(EDITORIAL from Korea Herald on Oct. 17)

A hike in quota needed to grapple with shortage of doctors in rapidly aging nation

The South Korean government is set to unveil a plan to increase the annual enrollment quota for medical schools in a bid to tackle the shortage of doctors in key fields and the increasing demand for medical services in connection with the rapid aging of Korean society.

Senior officials from the ruling People Power Party, the government and the presidential office held a meeting Sunday to explore options over the increase of the number of medical students.

President Yoon Suk Yeol is scheduled to announce the plan to boost the quota on Thursday, reflecting the importance of the change that will reshape the medical sector as well as the quality of health services available for people.

The government is reportedly considering increasing the enrollment quota by 1,000, which will be applied to medical schools from 2025. The quota has been fixed at 3,058 since 2006 amid prolonged disputes over the need to expand the number of medical school students.

An increase of 1,000 in the quota is larger than expected, as rumors earlier swirled that the government would increase the quota by 351 -- the number of students slashed in 2000 -- or push for an increase of 500. The higher-than-expected enrollment increase seems to be based on the earlier projection that Korea will confront a severe shortage of doctors in the comping years as well as the 10-plus years needed to educate and train them.

Compared with other countries, Korea has built up a solid public health insurance system that offers affordable and quality health services across the nation. But the country has long faced the chronic shortage of doctors, especially in unpopular medical fields that require burdensome workloads along with inadequate financial compensation.

It is well known that some patients in dire conditions often keep wandering in search of emergency rooms at hospitals, only to be repeatedly rejected due to the absence of qualified medical staff. The situation in hospitals outside the metropolitan area is even worse.

The imbalance between big cities and rural areas and between popular and unpopular medical fields cannot be easily resolved because of a host of policy factors and the conflicting interests of parties involved. But the consensus is that there are not enough doctors, as the quota has been unchanged in the past 17 years.

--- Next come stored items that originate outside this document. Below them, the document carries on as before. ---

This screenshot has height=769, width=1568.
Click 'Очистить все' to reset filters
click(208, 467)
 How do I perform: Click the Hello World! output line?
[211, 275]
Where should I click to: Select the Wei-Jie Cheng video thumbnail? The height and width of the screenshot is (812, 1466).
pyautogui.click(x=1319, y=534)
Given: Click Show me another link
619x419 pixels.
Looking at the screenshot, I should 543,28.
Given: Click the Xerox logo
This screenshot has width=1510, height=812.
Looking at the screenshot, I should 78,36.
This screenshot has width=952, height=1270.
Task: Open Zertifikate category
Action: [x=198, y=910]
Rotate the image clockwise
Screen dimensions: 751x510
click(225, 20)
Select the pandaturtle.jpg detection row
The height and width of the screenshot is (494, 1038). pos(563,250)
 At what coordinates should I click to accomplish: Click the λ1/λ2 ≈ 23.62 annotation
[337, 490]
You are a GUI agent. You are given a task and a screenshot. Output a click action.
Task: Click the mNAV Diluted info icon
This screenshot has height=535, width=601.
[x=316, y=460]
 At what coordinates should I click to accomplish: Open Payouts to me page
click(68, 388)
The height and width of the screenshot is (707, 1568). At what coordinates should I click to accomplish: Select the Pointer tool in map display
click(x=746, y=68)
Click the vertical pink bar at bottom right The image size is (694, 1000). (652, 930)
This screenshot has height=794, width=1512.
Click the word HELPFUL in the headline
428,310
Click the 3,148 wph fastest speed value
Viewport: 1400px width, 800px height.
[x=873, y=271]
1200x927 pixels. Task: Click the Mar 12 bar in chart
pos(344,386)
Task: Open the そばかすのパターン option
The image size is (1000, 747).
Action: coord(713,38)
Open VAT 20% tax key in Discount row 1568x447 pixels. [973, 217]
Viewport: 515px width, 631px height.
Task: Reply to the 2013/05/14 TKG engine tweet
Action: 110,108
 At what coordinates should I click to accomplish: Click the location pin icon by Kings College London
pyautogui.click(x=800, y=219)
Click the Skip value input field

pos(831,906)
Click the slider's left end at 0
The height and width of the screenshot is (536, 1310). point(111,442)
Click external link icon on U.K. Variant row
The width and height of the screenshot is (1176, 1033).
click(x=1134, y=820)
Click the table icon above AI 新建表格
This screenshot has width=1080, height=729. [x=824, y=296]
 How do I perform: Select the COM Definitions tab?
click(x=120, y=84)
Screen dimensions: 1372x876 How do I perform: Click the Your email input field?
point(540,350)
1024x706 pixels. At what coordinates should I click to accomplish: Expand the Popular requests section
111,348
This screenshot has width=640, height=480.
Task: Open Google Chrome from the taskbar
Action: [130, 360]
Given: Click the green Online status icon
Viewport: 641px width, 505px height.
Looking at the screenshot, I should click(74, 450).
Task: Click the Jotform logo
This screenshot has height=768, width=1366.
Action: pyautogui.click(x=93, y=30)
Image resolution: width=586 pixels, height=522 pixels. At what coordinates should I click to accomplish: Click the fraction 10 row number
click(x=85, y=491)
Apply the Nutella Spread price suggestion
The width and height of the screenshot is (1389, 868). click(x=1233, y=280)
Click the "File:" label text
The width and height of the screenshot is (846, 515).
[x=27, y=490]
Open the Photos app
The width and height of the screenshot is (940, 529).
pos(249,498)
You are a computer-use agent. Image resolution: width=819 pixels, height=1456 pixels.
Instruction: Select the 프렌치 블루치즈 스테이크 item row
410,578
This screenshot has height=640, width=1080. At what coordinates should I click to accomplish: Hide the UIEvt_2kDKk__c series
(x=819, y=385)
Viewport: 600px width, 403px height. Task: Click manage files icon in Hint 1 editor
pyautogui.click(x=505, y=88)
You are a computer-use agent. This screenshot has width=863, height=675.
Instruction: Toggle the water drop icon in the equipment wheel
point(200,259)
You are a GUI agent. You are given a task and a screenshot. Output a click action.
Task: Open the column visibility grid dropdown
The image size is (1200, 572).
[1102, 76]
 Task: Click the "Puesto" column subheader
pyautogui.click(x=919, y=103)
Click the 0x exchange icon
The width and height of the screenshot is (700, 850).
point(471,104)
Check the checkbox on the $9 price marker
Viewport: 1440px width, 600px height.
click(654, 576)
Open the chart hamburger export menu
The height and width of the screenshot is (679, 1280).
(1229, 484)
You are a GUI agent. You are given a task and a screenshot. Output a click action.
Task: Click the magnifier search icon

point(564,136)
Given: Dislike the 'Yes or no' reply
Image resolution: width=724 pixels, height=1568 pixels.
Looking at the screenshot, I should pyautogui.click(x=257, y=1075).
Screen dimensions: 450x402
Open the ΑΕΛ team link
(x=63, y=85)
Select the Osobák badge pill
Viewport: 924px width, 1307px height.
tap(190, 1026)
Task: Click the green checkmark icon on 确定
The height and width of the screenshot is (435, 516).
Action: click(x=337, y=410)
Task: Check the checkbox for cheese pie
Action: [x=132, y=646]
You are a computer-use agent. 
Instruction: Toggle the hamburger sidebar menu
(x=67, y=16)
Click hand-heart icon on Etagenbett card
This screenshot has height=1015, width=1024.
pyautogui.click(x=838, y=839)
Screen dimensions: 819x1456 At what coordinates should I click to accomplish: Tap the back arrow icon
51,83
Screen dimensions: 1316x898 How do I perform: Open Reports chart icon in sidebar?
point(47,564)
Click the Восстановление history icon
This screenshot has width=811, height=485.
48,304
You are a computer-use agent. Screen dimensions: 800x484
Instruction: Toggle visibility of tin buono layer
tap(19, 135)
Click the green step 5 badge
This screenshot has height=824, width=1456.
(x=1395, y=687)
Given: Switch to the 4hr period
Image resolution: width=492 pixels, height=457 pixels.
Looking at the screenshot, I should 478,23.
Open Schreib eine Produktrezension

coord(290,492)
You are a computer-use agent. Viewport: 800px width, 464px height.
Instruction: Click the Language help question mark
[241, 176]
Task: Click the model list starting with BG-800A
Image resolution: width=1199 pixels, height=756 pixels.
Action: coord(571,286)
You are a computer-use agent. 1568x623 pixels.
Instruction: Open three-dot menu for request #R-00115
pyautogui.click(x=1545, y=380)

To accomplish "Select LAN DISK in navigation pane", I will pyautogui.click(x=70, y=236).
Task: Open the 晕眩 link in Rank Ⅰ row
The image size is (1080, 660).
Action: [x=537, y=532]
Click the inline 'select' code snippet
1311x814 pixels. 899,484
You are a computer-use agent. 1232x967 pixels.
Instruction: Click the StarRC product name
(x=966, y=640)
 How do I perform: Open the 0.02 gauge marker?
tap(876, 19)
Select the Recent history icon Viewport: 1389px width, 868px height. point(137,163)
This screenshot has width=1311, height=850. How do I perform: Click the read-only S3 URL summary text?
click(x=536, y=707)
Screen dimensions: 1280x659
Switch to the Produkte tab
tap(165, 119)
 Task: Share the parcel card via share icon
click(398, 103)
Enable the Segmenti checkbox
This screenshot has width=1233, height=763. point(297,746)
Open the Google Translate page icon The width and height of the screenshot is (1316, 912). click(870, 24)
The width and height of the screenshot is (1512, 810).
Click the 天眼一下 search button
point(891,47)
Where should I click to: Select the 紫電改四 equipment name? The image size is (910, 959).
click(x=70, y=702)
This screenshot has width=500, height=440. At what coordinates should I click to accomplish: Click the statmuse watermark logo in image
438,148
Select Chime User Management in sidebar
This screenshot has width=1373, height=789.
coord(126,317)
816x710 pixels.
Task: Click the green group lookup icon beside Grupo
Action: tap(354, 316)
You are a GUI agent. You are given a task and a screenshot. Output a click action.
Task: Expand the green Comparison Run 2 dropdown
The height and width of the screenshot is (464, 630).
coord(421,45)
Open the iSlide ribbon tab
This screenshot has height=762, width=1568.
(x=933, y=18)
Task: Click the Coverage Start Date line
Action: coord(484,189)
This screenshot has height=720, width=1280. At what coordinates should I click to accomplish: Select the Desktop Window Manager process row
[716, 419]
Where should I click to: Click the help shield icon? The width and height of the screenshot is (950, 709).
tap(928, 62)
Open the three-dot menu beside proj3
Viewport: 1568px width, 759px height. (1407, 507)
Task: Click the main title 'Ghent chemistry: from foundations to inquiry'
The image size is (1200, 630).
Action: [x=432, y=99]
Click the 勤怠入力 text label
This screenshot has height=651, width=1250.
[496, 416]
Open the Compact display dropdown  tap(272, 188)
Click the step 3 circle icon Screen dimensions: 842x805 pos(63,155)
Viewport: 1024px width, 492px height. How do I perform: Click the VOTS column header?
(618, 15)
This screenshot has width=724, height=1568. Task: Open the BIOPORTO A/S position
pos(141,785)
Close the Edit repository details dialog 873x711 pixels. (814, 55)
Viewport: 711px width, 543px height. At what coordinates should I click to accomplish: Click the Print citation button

Korea has a ratio of 2.5 doctors per 1,000 people according to 2022 data. This is far behind the Organization for Economic Cooperation and Development average of 3.7 doctors per 1,000 people.

In 2025, Korea is expected to become a hyper-aged society, where those over 65 years old constitute 20 percent of the total population. One estimate suggests that the country could face a shortage of over 27,000 doctors by 2035 if the current trend continues.

Even if the government successfully pulls off its plan to increase the enrollment quota by 1,000 for medical schools, the ratio of doctors per 1,000 people is expected to rise to 3, a figure that still needs to be expanded to catch up with the level of other OECD member countries. Government officials, therefore, have to discuss whether additional quota increases will be needed down the road.

A tricky issue facing the government is uncertainties surrounding the impact of the quota increase in supplying much-needed doctors to unpopular fields such as pediatrics; obstetrics and gynecology; and thoracic surgery.

The Korea Medical Association, the largest medical doctors' group in the nation, has been fiercely opposed to any quota increases, claiming the shortage of doctors has to do with the problems with the current health insurance coverage system.

In addition to this opposition from doctors, the government also has to consider the possibility that more students will be drawn to medical schools as a result of the increased quota and away from other fields that require skilled workers.

Given the complexity of the quota-related issues, the government must draw up more long-term policies to deal with the imbalance of health services and seek compromise with the medical sector.